Les mots rectifiés par la nouvelle orthographe

Il n’est pas simple de connaître la liste des mots touchés par ce qu’on appelle injustement la nouvelle orthographe. Cette liste de nouveaux mots a été conçue après coup en se référant à la trentaine de règles que composent les rectifications orthographiques (RO). De ces règles naissent – non pas de nouveaux mots – mais de nouvelles graphies pour des mots déjà existants (ognon plutôt qu’oignon). Les RO recommandent également une graphie plutôt qu’une autre quand il existe plusieurs variantes (clé plutôt que clef). Les mots rectifiés sont donc une conséquence de la réforme. Inutile de compter sur les dictionnaires ou tout autre correcteur en ligne pour y voir clair. La politique d’adhésion des nouvelles graphies est obscure et n’apparait pas explicitement pour le lecteur.

Certains sites, comme Renouvo, se sont prêtés à l’exercice et répertorient les mots concernés. Cette liste est tirée de la brochure « Le millepatte sur un nénufar : vadémécum de l’orthographe recommandée » (4 €). M. Landroit a notamment participé à cette brochure. Ce document, publié en 2003, atteste environ deux mille mots rectifiés. Il en compterait la moitié s’il ne prenait pas en compte les variantes et les déclinaisons d’un même mot. Le récapitulatif n’est pas exhaustif. Les auteurs ont essayé de reprendre l’essentiel. À titre de comparaison, la BDL recense environ 2750 mots rectifiés.

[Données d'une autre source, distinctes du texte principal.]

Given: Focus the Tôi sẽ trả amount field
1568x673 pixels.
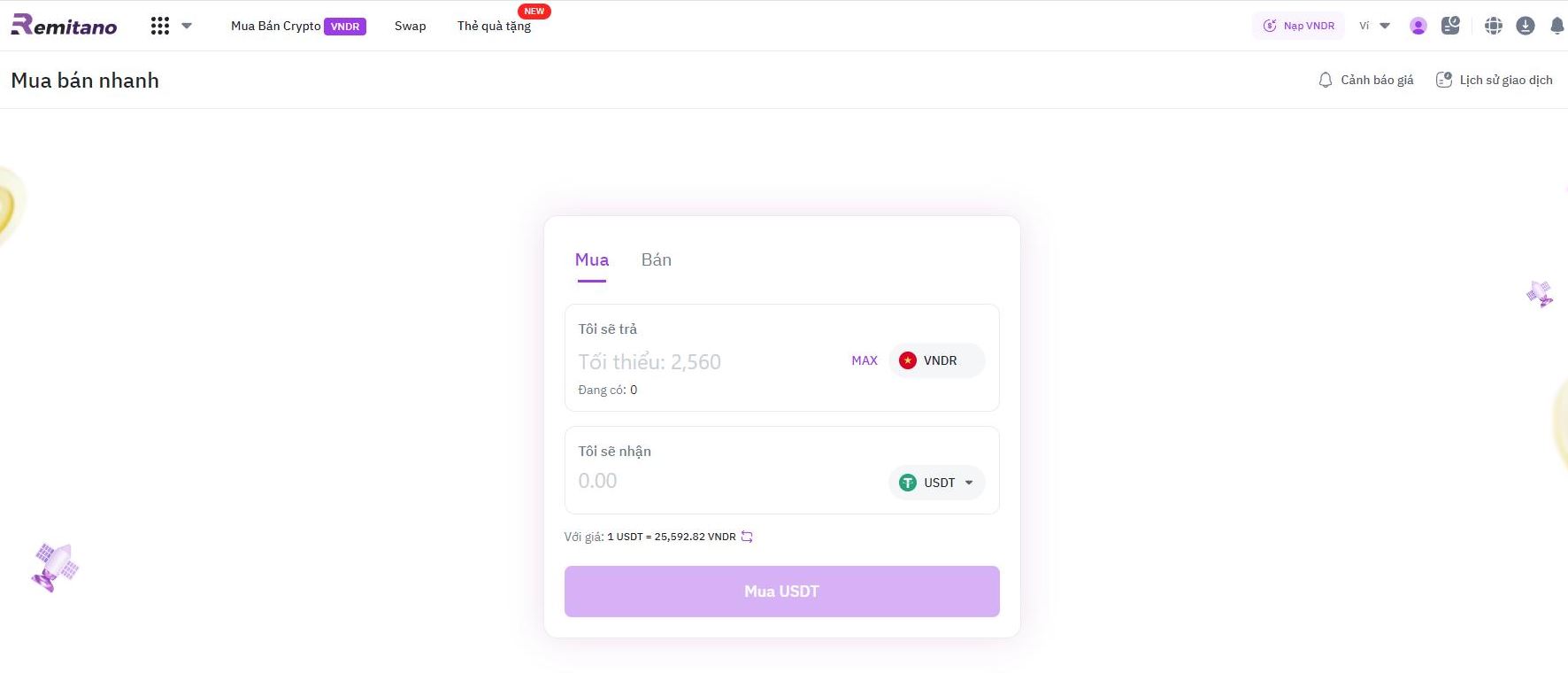Looking at the screenshot, I should [x=708, y=361].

Livre 'Le millepatte sur un nénufar'

D’après Mala F. Bergevin, linguiste-informaticienne chez Antidote, ledit site accuse un certain retard. Le dictionnaire québécois, ainsi que d’autres ouvrages plus récents, porte ce nombre à environ cinq mille mots touchés par les RO. Selon la linguiste, l’ouvrage le plus à jour serait le dictionnaire Antidote bien sûr, mais aussi le « Grand Vadémécum de l’orthographe recommandée : cinq millepattes sur un nénufar » qui compte environ cinq mille mots. Elle nous explique que la différence s’explique dans une différence de nomenclature. Pour l’avoir consulté, on y trouve de nombreux anglicismes et régionalismes. Pas certain que cela soit très utile, mais la stratégie commerciale l’emporte souvent sur la pertinence.

Petite anecdote amusante, le titre du millepatte avait été donné un peu par hasard et finalement adopté par le reste de l’équipe pour son côté cocasse et original. Curieusement, on trouve cette histoire de millepatte et de nénufar dans le sous-titre du Grand vadémécum paru bien après le premier. Autre détail, le livre est publié aux éditions De Champlain. Et De Champlain n’est autre que le patronyme du mari de l’auteur.